Friday, January 21, 2011

The new now

I heard an interview on NPR this evening with the Executive Director at TiRR, the rehab facility where Gabrielle Giffords has gone for therapy. He was talking about the history of their program, which originated for those with spinal cord injuries. He said that their goal was to help their patients, people with severe life altering injuries, adjust to a "new normal." It occured to me that life is really just a series of recalibrations for each of us, a constant process of adjusting to a new now.

Oftentimes the changes in our lives are so slight, the adjustments so minimal that we aren't aware of the incremental steps we are taking. We are constantly changing tack in response to the direction of the wind. We aren't even aware of how flexible and adaptable we are. Like the whole process of growing older, for example. It happens so slowly, we are constantly adjusting to our new normals as we go along, it's a subconscious process, that we generally take for granted. I know full well that I have aged, and yet, because I look at myself in the mirror daily I don't fully appreciate or even recognize the changes in my appearance, because, after all, it's still me. Were I to not have the benefit of seeing myself, however, for a long period of time, I would certainly be shocked at the increased wrinkles, age spots and grey hair.

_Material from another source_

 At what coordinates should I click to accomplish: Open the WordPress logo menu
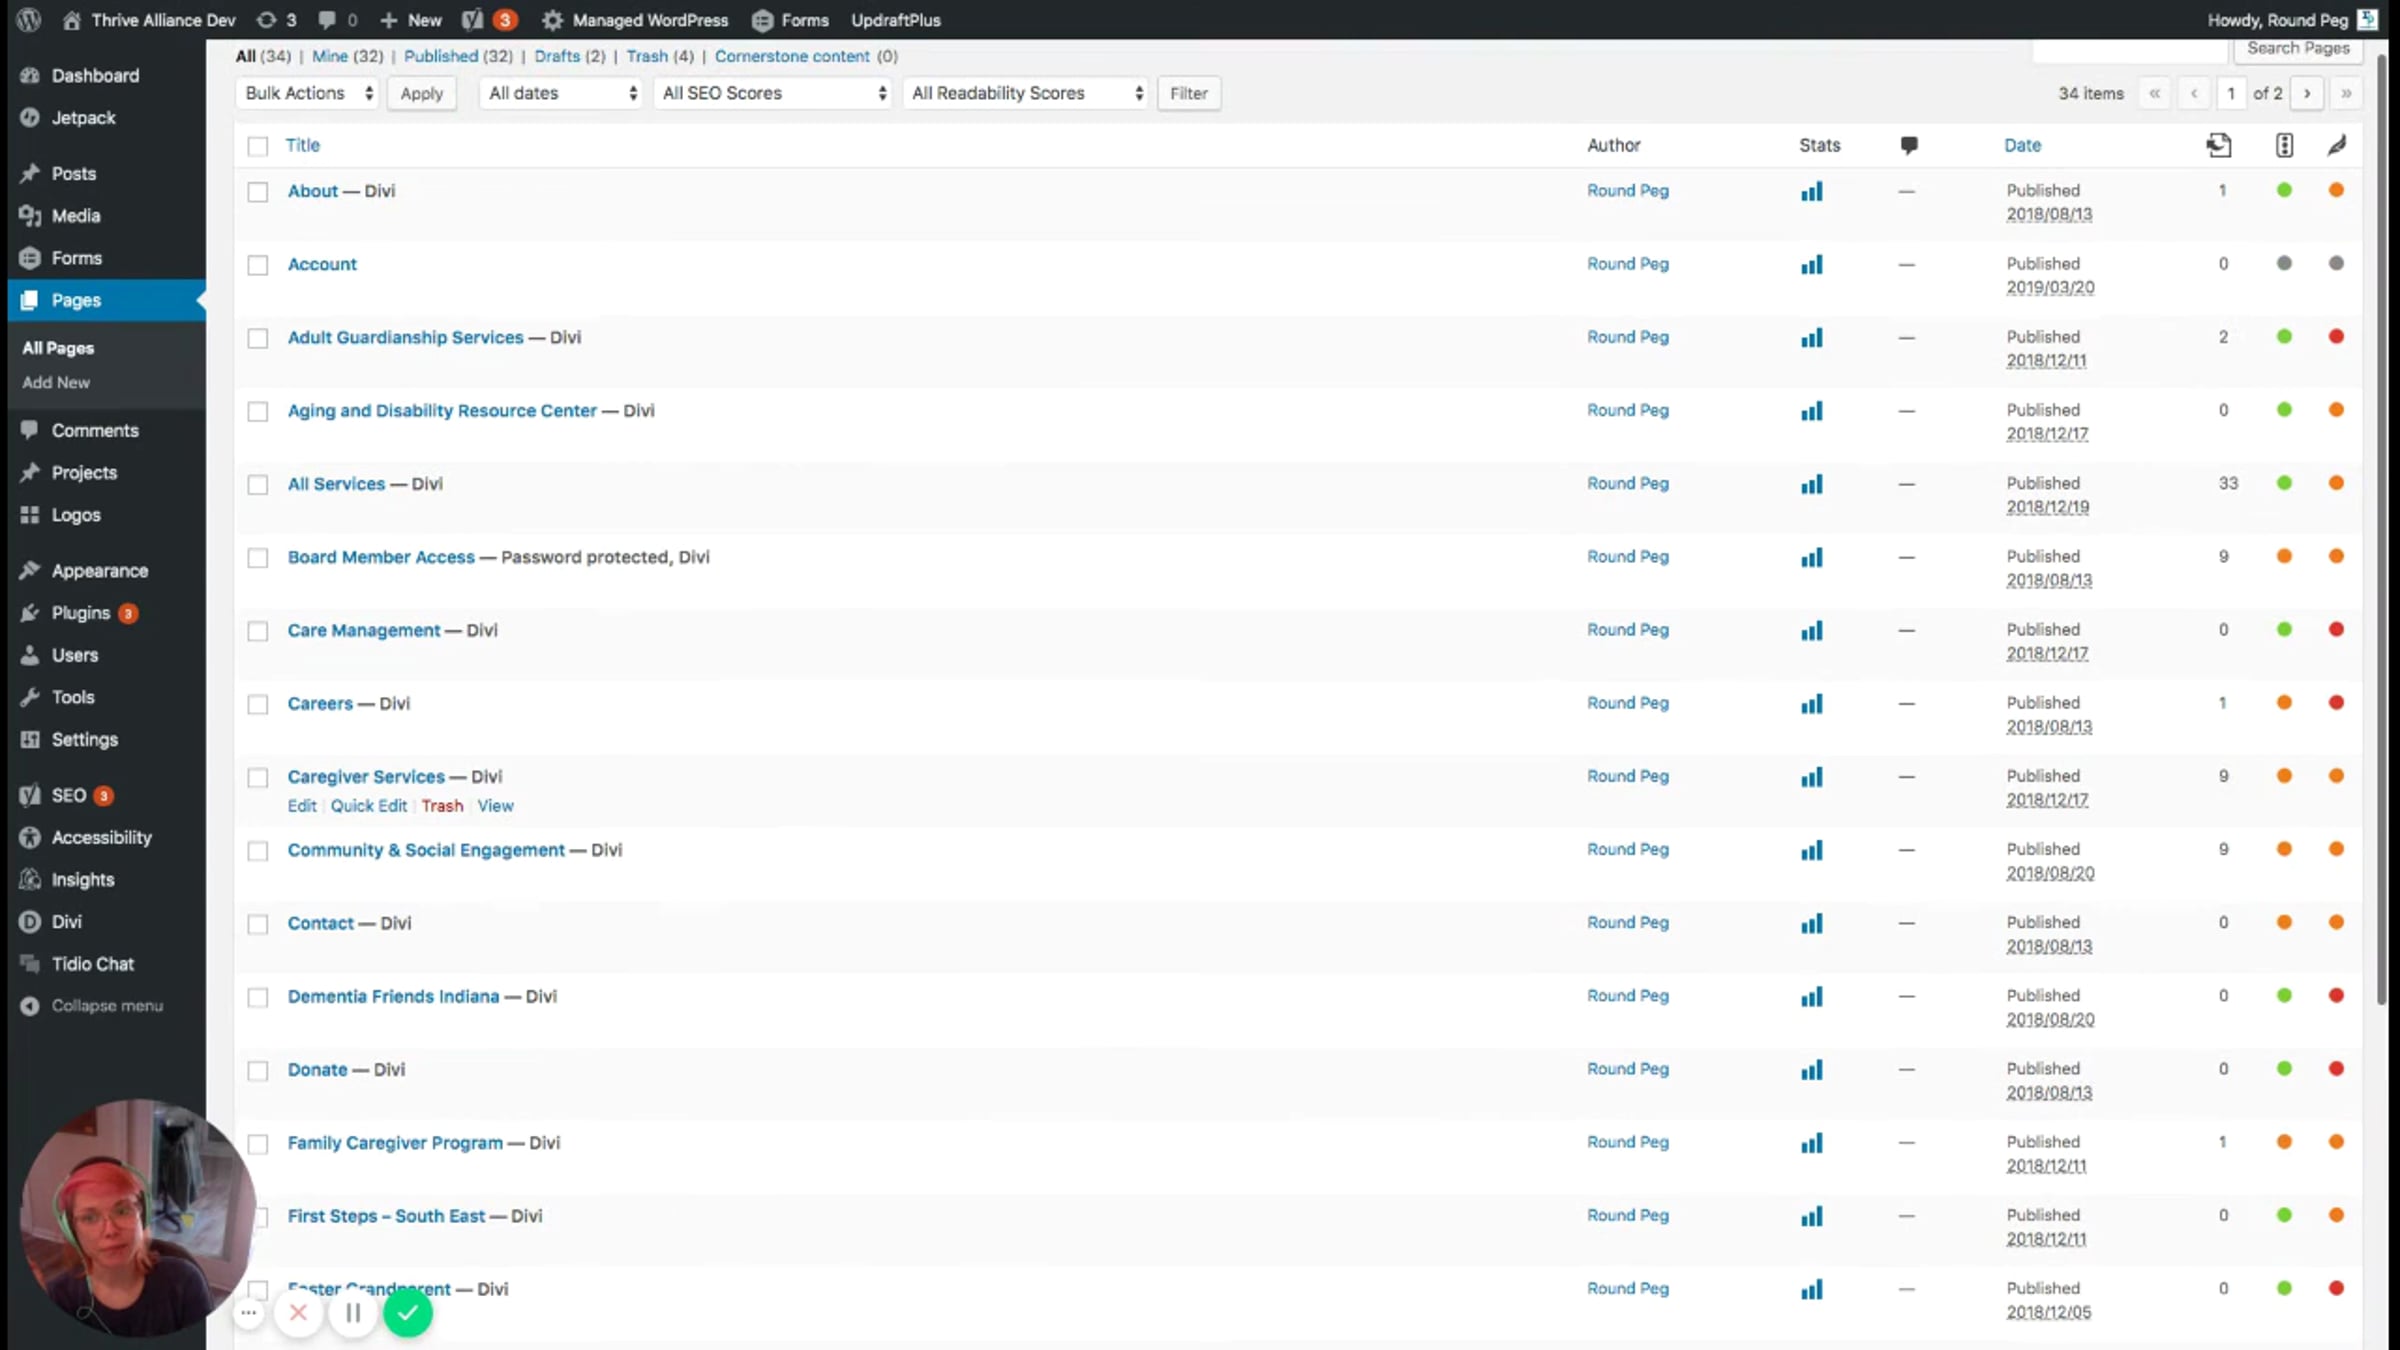[29, 19]
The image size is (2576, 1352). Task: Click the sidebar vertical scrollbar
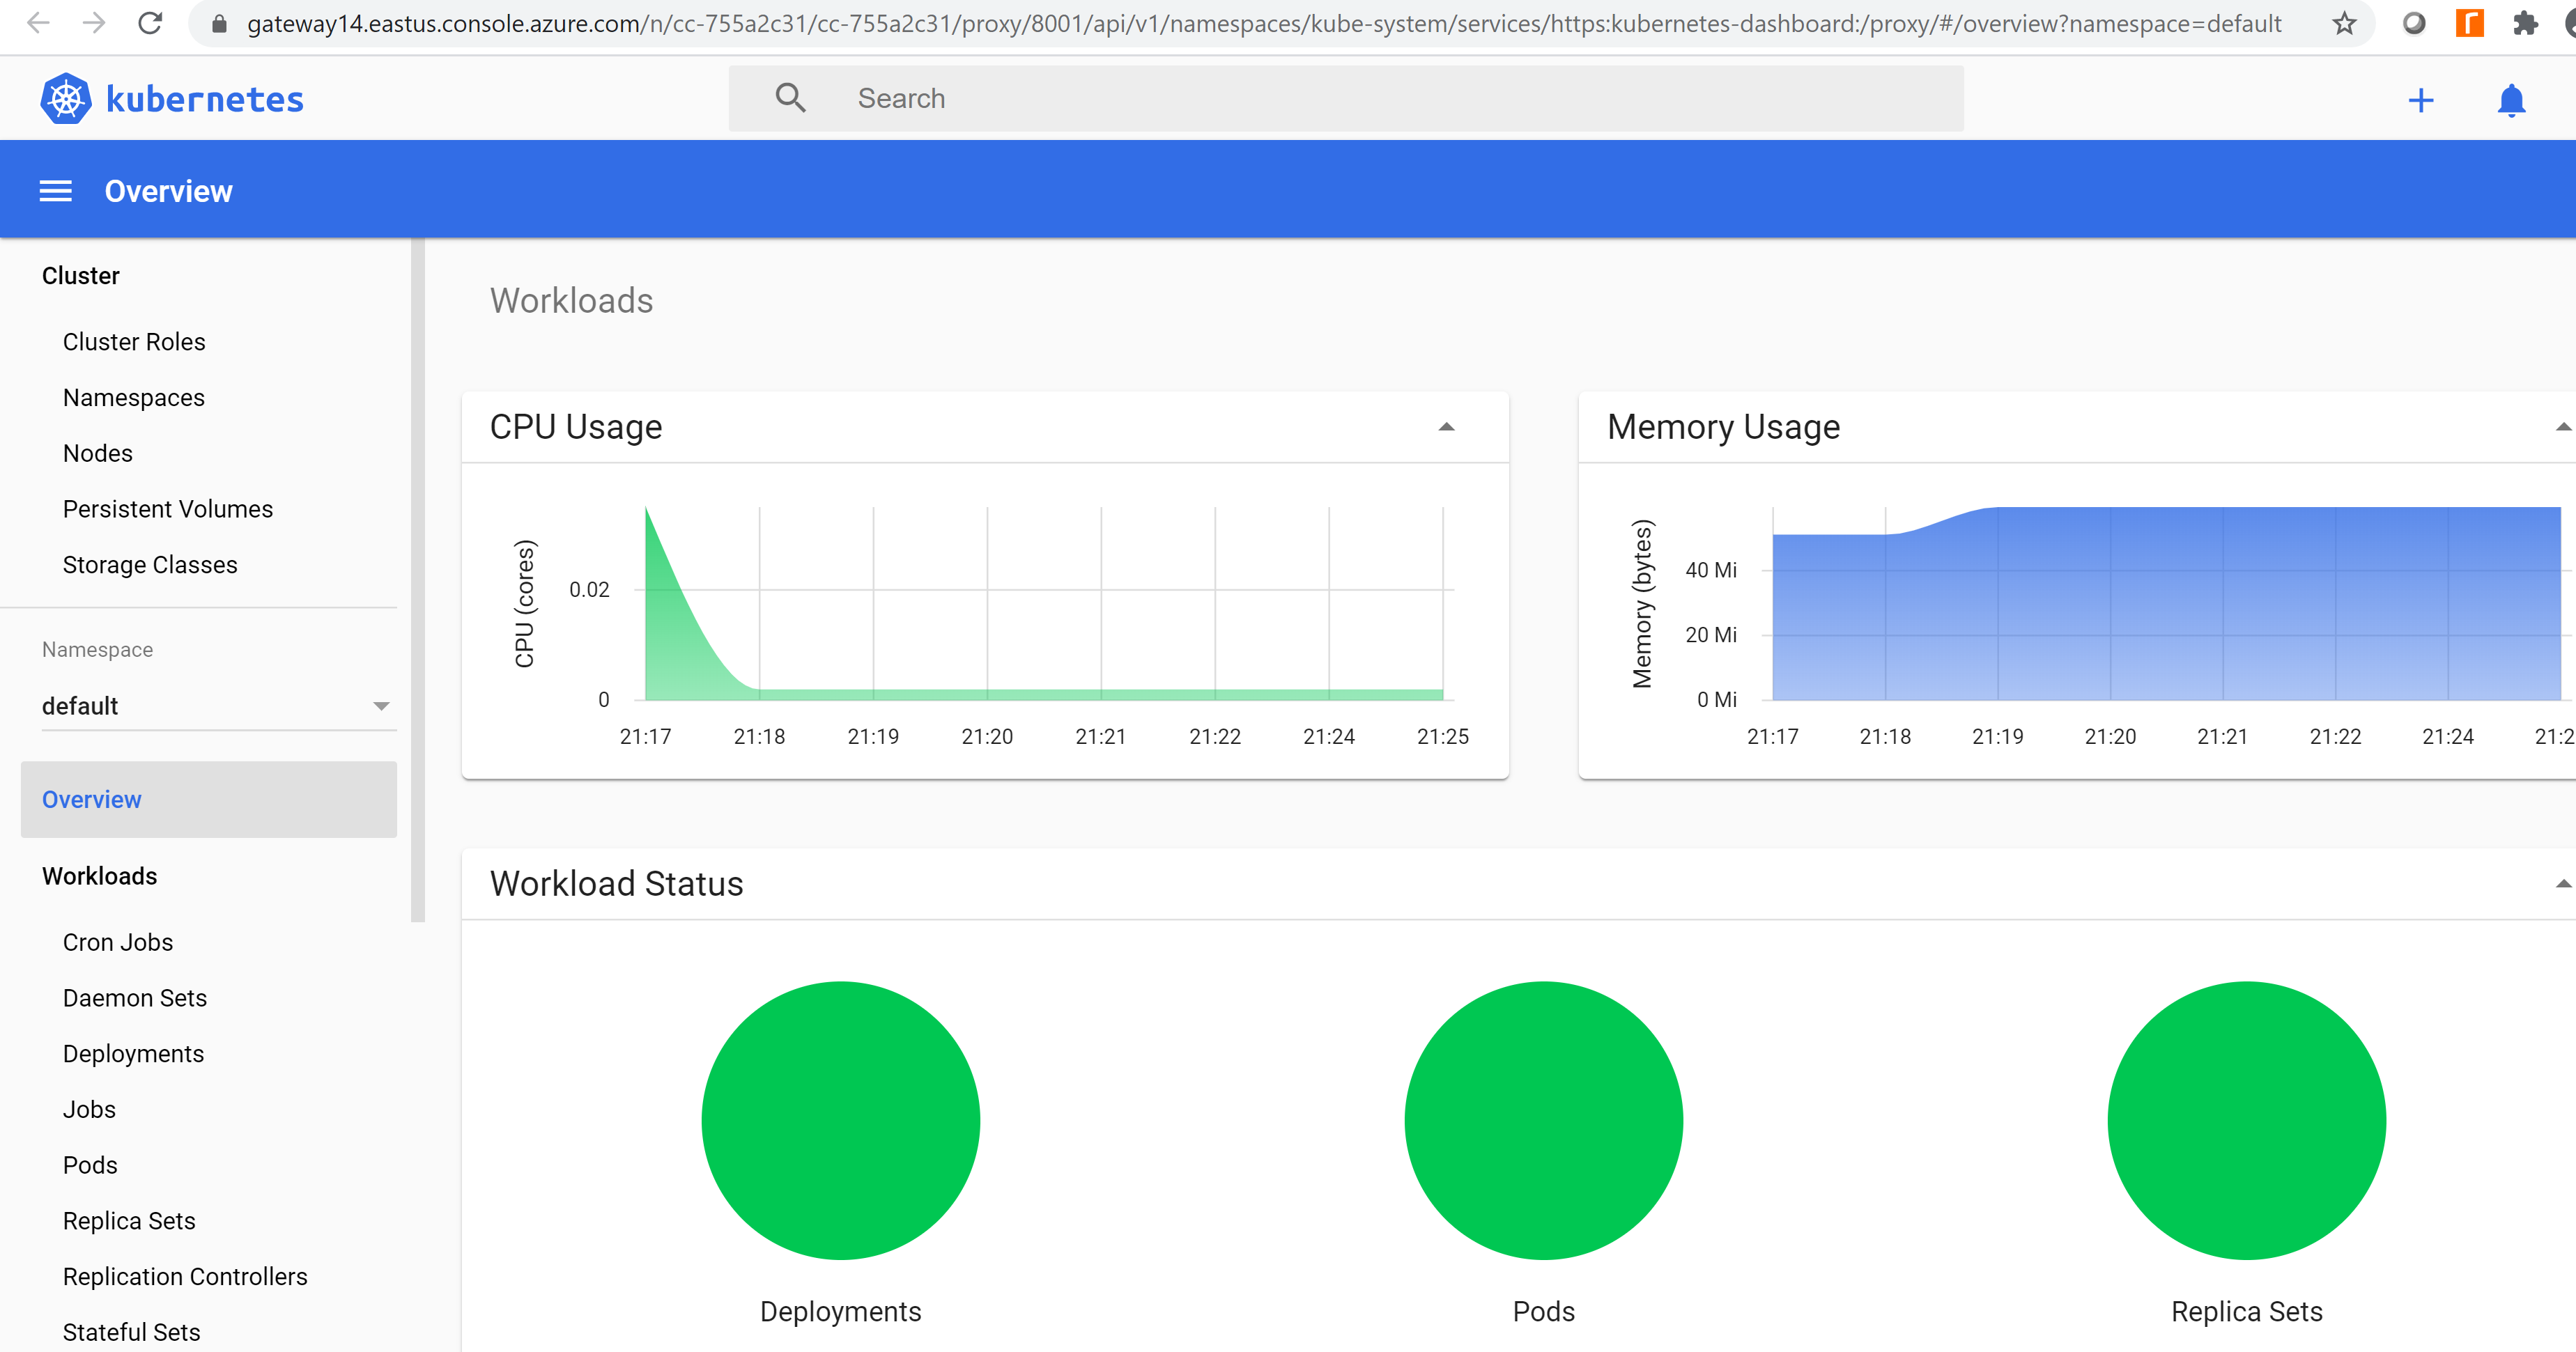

Other times, however, we encounter a sizeable upset. Maybe it isn't a literal point blank shot to the head that we experience, but the rather the loss of something significant like a loved one, or our good health. These things can certainly feel like a shot to the head.

Life as we know it, knew it, may not ever be the same for us after something significant happens. In fact, by definition, it just cannot. One day, for example, we had parents. The next day, we do not. One day we were walking, the next day, we might never again. Things ARE different. But it doesn't mean that they can't be both different AND okay.

What do we do when something like that happens to us? It seems natural that we must mourn not only the loss of our loved one, or our health, but also mourn the loss of our old reality. Perhaps we, too, need a period of rehab. We need time for our wounds to heal, the physical and the mental, and maybe more importantly, we need time to adjust to our new normal. And this is all okay. It isn't any different than the adjustment we've been doing every day of our lives, we're just having to do a lot of it all at once, which can be really really hard.